エンジンテクノロジー超基礎講座060|リッター30kmを実現したダイハツ・ミラ イースのエンジン[KF-VE]
「第3のエコカー」の愛称を引っ提げ登場した、リッター30キロを誇るダイハツ・ミラ イース。モーターも二次電池も、ターボチャージャーもスーパーチャージャーも装備しない。細かい積み重ねで実現した高性能を紹介しよう。
日本の自動車技術も決して欧州に劣っていないことを知らしめたマツダのスカイアクティブ・テクノロジー。ハイブリッドや過給機などの「飛び道具」を使わずとも、ガソリンエンジン車で3リッターカーを実現できることを示した。それに続けとばかりに、ダイハツが2011年に発表したのが、この「ミラ イース」だ。アナウンスする30km/ℓの成績はJC08モードでの計測値であり、コンベンショナルなエンジン車の燃費値において堂々のトップを誇った。
驚くべきはもうひとつあり、車両価格が最廉価グレードで80万円を切ること。これは某HEVの半額を目指した数字であり、非常に挑戦的かつ意欲的である。幾多もの障害を乗り越え、最高峰レベルの性能を実現できたのは、全社が一丸となって「ミラ イースをいい車にする」という強い目的意識を共有したから。そのためにダイハツは「バーチャルカンパニー」を設けてチーム/メンバーのベクトルを一致させた。まったくぶれない全員の想いが、ミラ イースを産んだのだ。

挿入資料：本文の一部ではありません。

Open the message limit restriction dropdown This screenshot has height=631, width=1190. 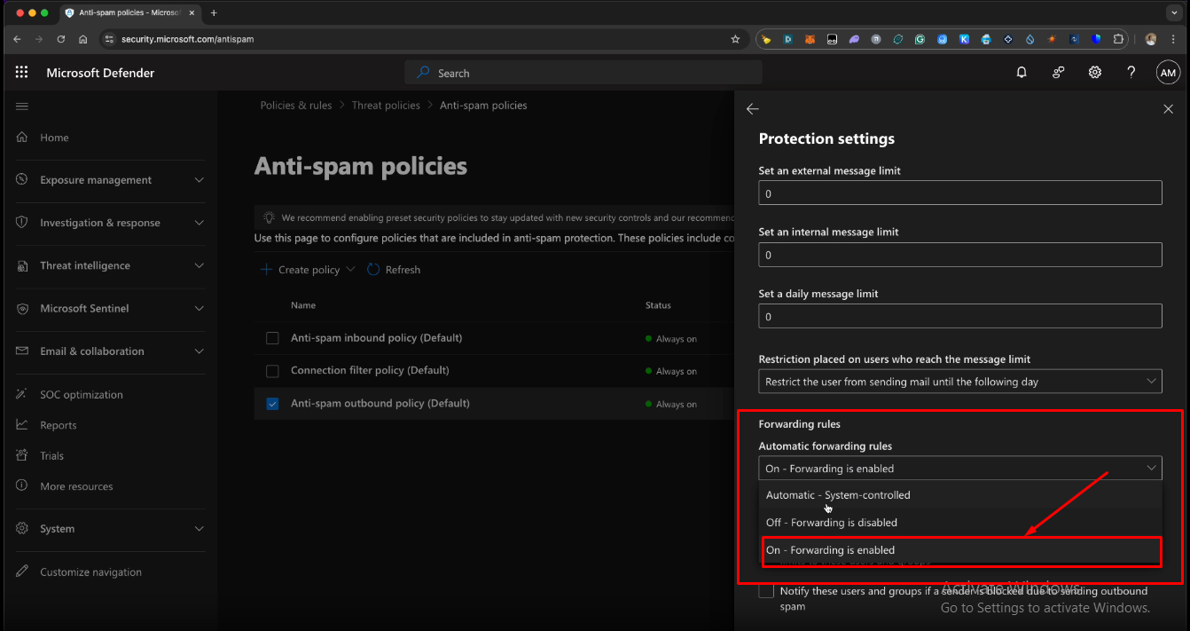coord(959,382)
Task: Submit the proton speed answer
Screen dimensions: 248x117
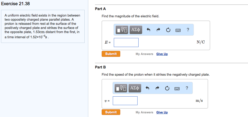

そもそも低燃費車とは自動車の維持費を抑えられることが魅力であり、その意味からすれば車両価格が低いのは理想。“ガソリン料金を節約できるのは富裕層だけ”ではいけないのだ。しかし当然ながら、安い車に高価な技術や素材を盛り込むことは困難。世界でいちばん進んでいる車を目指しながら、ありとあらゆるポイントで「無駄の節約」と「機能の見直し」がなされた。
ベースとなったエンジンはKF-VE型。ダイハツの軽自動車用ユニットとしては2006年にデビューしたロングストローク型のエンジンで、そこからさらにさまざまな改良がなされた。「いまある技術とリソースを最大限に活用し、リッター30キロを目指すプロセスは、非常に楽しくやりがいのある仕事でした」と、エンジニアは当時のインタビューで語っている。